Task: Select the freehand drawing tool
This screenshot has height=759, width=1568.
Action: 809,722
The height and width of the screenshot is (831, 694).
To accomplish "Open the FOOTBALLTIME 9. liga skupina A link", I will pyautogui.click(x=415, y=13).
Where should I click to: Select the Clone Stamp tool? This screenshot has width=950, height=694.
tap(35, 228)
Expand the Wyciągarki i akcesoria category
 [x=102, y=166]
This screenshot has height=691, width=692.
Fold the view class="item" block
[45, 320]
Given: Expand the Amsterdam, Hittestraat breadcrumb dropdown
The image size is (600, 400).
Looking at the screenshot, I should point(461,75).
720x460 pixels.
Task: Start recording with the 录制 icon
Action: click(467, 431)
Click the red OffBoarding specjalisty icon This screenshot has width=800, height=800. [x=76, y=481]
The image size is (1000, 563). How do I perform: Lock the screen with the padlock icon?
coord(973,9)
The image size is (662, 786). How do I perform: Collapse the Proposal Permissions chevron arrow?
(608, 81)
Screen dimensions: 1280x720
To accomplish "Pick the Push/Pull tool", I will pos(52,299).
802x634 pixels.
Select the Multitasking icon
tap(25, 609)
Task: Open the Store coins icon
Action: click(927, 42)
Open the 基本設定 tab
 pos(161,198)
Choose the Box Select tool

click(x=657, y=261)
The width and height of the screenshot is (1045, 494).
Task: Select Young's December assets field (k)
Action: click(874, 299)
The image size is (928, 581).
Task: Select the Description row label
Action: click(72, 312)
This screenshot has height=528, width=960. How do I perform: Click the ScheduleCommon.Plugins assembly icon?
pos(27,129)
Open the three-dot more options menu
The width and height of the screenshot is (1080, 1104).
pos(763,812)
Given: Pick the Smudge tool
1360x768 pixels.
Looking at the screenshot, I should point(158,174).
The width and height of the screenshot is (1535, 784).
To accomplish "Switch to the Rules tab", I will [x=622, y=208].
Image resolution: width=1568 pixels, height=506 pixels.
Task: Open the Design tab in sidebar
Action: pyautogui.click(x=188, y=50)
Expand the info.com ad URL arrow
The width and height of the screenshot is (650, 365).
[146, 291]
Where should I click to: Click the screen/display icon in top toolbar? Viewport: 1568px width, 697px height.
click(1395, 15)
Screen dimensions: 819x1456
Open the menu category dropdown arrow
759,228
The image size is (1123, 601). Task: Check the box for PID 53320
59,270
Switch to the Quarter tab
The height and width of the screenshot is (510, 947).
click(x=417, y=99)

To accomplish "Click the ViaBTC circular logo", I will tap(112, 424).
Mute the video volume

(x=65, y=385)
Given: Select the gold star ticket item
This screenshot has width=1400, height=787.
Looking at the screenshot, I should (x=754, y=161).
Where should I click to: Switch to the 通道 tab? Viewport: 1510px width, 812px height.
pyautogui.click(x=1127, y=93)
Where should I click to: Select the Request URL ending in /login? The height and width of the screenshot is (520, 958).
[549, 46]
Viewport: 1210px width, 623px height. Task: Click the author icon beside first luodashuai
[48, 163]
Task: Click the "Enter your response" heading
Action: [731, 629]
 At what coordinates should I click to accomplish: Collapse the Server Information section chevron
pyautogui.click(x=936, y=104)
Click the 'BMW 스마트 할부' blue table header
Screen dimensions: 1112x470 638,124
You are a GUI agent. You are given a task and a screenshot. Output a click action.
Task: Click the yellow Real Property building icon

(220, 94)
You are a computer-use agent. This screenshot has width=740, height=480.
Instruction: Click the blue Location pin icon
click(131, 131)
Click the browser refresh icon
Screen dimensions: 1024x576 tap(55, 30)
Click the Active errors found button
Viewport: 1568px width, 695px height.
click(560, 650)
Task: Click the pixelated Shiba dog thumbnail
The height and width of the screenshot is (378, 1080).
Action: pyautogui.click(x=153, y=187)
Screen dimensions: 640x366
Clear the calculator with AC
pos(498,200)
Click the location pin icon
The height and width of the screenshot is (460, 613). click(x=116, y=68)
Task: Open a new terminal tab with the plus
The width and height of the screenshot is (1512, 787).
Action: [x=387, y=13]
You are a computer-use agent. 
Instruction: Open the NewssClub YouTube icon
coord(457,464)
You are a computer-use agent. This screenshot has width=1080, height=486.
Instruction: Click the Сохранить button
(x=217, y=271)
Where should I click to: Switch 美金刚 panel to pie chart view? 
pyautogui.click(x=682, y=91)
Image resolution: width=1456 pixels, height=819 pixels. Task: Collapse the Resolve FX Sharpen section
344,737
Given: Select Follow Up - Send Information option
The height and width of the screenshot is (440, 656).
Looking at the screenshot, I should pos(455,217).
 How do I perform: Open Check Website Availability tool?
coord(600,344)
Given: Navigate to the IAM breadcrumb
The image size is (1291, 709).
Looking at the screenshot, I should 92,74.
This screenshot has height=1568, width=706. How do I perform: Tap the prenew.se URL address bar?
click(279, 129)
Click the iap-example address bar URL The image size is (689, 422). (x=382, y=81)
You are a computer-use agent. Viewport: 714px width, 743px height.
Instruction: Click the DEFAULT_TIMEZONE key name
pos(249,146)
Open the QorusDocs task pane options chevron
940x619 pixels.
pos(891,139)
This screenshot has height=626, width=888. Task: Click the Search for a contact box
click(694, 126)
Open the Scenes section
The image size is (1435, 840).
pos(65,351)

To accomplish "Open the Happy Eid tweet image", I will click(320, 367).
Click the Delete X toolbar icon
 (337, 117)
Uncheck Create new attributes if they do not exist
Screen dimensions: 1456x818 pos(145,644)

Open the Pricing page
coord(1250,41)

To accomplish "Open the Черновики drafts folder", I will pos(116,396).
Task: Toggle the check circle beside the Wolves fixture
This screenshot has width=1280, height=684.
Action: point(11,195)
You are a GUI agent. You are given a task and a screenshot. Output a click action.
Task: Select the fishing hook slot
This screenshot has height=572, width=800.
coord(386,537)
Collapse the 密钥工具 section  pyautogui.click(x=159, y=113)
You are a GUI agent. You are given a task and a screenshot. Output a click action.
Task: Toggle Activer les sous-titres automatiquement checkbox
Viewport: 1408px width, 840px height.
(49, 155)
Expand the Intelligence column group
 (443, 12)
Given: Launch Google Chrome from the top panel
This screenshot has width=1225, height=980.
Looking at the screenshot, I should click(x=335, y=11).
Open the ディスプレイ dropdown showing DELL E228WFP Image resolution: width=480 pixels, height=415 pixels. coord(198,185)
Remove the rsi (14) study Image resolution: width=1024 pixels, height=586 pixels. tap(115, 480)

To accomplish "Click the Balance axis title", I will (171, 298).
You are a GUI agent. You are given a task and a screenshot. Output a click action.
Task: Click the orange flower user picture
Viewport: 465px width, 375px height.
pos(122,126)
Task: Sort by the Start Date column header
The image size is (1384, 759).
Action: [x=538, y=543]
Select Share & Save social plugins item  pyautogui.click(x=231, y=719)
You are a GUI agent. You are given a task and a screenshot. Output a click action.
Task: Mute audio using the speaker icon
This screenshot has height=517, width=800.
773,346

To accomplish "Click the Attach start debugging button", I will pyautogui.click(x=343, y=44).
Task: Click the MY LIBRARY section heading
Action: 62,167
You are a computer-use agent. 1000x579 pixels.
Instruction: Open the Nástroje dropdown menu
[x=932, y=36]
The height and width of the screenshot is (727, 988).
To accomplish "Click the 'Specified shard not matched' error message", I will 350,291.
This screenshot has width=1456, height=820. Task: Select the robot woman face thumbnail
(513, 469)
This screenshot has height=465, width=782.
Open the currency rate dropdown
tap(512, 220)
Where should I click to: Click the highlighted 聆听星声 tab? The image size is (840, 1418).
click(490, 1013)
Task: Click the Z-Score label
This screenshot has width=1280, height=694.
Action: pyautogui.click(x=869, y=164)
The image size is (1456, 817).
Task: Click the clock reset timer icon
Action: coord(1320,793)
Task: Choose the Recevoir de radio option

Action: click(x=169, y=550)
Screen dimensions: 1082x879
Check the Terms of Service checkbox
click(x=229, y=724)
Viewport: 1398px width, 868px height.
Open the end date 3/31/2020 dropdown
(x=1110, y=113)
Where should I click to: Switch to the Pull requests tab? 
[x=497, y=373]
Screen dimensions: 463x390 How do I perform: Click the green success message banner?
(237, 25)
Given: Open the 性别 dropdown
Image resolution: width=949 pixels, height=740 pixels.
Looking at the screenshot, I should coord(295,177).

**How to complete this task**
If a line in the material holds "Toggle", copy it.

**Answer below**
Task: Toggle the check circle beside the Wolves fixture
Task: Toggle Activer les sous-titres automatiquement checkbox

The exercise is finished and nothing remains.